The Chakkam Khanathon School (โรงเรียนจักรคำคณาทร จังหวัดลำพูน) is a school located in Lamphun, Thailand. Founded in 1904, the school has a student body of approximately 3,000 students, from Year 7 to Year 12.

== Overview==
The school's history reflects the local peoples traditions in learning in Lamphun, Thailand.

The educational staff is reflected from the first founder Mr. Choy (นายช่วย มินิกานน์) to its current leader, Mr. Amnouy (นายอำนวย อุตตระพยอม). Other leaders are listed as well that have contributed to the growth of the school.

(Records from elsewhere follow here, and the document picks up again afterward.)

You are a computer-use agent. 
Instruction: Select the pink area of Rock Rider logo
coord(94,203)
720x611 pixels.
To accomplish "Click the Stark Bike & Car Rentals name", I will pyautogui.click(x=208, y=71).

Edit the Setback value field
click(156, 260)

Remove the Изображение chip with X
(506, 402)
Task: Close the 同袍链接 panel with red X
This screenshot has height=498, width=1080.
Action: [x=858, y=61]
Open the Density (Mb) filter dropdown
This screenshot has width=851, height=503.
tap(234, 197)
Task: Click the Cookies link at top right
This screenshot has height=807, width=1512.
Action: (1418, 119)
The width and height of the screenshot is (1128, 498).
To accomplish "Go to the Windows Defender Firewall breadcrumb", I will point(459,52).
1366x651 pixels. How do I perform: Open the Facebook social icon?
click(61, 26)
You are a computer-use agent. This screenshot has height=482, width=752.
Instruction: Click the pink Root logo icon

The board of directors are responsible for the day-to-day affairs of Chakkham High School.

Honor students such as Teepakorn Chaitham encourages all students to be number one in their educational pursuits by completing their homework and participating in activities and the various clubs offered by the administration.